Go through the data line by line. Copy each one holding the string "will".
◇ ◇ ◇ ◇ ◇
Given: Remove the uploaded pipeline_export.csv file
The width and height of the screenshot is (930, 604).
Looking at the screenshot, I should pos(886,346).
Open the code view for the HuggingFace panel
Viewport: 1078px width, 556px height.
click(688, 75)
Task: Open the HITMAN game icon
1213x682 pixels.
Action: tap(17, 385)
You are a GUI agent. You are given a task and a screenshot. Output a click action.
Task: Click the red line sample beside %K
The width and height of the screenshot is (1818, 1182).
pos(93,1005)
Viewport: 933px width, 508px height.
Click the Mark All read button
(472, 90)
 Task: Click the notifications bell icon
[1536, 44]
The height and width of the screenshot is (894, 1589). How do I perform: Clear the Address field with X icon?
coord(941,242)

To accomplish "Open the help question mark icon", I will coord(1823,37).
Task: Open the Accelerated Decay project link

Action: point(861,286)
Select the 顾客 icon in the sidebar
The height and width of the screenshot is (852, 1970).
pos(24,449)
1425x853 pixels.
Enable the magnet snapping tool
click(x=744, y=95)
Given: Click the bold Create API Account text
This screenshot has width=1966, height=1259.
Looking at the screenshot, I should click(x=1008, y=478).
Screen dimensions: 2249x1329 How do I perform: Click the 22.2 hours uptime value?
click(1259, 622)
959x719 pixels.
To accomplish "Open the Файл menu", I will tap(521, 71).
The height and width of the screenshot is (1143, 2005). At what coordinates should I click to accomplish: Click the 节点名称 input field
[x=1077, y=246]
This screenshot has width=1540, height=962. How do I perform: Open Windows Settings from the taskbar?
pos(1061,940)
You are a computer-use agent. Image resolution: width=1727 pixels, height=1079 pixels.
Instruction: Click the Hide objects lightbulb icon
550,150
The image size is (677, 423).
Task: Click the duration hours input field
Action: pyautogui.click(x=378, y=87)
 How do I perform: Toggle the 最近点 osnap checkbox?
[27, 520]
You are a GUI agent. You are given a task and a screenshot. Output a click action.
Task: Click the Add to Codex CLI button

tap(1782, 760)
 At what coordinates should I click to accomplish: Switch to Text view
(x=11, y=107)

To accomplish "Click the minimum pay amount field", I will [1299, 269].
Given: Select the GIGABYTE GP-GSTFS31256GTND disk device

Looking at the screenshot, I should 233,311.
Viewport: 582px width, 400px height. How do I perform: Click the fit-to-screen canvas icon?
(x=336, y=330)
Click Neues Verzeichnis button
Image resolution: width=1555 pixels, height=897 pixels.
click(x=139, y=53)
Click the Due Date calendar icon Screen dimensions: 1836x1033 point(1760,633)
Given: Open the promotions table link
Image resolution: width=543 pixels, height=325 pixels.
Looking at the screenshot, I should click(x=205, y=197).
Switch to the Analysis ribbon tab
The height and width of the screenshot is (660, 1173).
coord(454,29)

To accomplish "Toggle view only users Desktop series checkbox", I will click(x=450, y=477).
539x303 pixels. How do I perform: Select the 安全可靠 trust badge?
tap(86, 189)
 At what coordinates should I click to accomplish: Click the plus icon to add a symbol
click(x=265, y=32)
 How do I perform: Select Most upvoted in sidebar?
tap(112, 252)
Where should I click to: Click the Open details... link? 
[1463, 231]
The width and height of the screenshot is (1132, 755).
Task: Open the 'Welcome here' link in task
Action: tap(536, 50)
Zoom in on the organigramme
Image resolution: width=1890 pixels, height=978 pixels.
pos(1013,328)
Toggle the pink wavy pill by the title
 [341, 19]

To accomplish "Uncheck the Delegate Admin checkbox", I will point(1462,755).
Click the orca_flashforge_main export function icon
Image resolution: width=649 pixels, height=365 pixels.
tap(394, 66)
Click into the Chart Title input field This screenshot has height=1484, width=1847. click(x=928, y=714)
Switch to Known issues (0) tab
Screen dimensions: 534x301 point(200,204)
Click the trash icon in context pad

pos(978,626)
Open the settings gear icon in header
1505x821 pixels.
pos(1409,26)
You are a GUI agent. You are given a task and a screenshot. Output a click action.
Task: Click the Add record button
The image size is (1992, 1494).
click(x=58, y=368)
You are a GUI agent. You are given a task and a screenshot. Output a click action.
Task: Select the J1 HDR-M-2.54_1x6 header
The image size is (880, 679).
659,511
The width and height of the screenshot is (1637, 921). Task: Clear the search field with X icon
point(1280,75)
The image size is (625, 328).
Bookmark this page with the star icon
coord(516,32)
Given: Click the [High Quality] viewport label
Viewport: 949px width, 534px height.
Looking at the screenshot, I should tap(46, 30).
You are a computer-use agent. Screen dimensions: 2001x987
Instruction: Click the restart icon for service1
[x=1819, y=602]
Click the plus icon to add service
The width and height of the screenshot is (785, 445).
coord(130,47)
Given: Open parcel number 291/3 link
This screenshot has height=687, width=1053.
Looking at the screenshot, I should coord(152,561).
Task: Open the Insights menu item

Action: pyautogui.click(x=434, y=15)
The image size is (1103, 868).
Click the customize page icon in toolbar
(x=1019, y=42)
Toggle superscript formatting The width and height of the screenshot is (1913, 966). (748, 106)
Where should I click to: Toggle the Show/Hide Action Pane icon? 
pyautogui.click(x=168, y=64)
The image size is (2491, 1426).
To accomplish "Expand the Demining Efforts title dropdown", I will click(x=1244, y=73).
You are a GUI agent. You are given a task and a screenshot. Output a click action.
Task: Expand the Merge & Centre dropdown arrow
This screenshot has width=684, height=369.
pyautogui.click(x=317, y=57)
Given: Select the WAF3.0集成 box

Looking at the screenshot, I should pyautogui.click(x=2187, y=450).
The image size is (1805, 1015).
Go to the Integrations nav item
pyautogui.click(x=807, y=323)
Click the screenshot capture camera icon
◇ ◇ ◇ ◇ ◇
REPLY:
To accomplish "Open the help question mark icon", I will coord(1823,37).
To accomplish "Open the Файл menu", I will tap(521, 71).
To accomplish "Click the minimum pay amount field", I will [1299, 269].
To accomplish "Toggle view only users Desktop series checkbox", I will click(x=450, y=477).
To accomplish "Uncheck the Delegate Admin checkbox", I will point(1462,755).
To accomplish "Expand the Demining Efforts title dropdown", I will click(x=1244, y=73).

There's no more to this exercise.